Let´s start with the easy part. Here is the list of the official Peruvian National Holidays:
However, that doesn´t tell the story at all!! It´s the festivals that are numerous and spectacular! Year after year, more than 3,000 folk festivals, 1,500 musical styles and countless arts and crafts confirm that Peru is home to one of the most varied folk legacies on Earth. The many festivals, even those of a religious nature, reveal the joyous nature of Peruvians, both men and women, and their inclination to be sociable and share their hopes.
Visiting Cusco during major festivals is amazing! You will experience things you could never imagine. These are the perfect times to go on a tour of Cusco or the surrounding area. For example, a Cusco Walking Tour is a great opportunity during many of the July feasts. The Cusco city tour is ideal during Inti Raymi because it visits Sacsayhuaman, where the festival is held.
I have selected the festivals that are most popular and a couple of others that I think are unique. In particular, the celebrations of the Holy Week, Carnivals, Corpus Christi, and the feast of “Señor de los Temblores” (Lord of the Earthquakes), have special significance for Cusquenians. The maximum expression of folklore for the people of Cusco is shown in the Inti Raymi festival.
However, I won´t discount some of the more local festivals. To illustrate this I have included a picture of the poster from the recent festival for the Patron San Blas. This was held in the beautiful neighborhood of San Blas and actually lasted for 2 weeks. So even if the festival isn´t on the calendar, it will probably be fantastic.

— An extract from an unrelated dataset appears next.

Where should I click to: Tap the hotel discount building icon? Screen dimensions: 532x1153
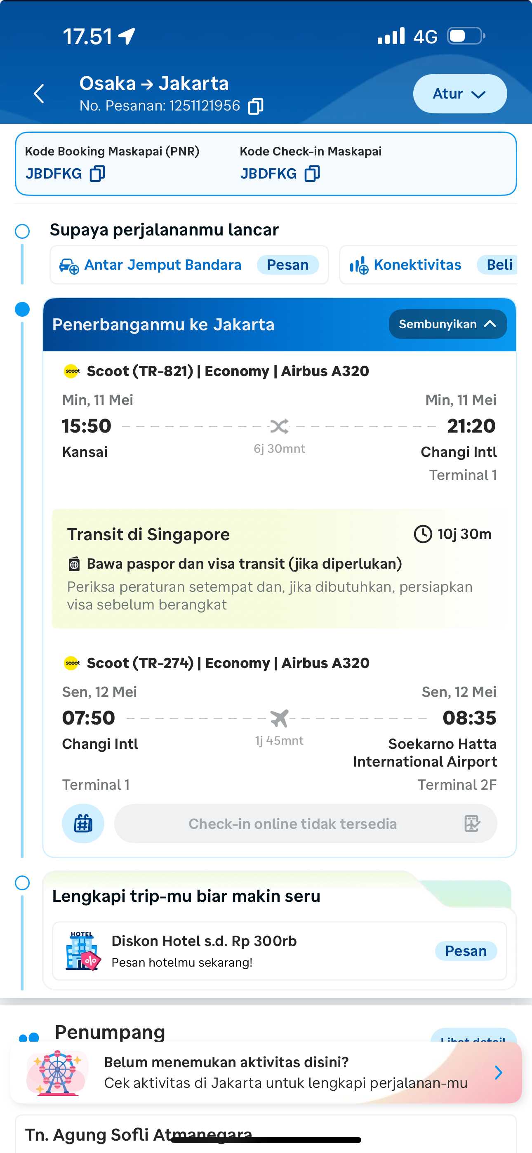(83, 951)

“Ch’iaraje” January 20 – Province of Canas, District of Yanaoca (Community of Checa)
This is a ritual fight among the people of the communities of Checa and Quehue who struggle against each other in war games to stimulate the fertility of the land. The winning community receives the larger portion of land. The men are armed with slings, leather whips, and sticks and dress in vests decorated with flowers. The women assist by caring for the horses, collecting stones, and cheering for the men with songs.
“Carnavales” (Carnivals) – The festival of Joy February (variable)
Peruvian carnivals are marked by the festive character of Andean areas. Beyond regional variations, a common characteristic of nearly the entire highland chain is the ritual of the yunza, called umisha in the jungle and cortamonte on the coast. It involves artificially planting a tree trunk laden with gifts, around which the guests dance until it is chopped with a machete or an ax. The couple that makes the final hack that brings down the tree will then both be in charge of organizing the yunza next year. Peruvians across the country are extremely fond of tossing buckets of water (or very common with children, spraying silly string) at each other during this festival, so onlookers should be aware.
“Señor de los Temblores” (Lord of the Earthquakes) The Black Christ and the Carmesí flower - March 30, 2015 (in general it is the 2nd half of March-1st week of April)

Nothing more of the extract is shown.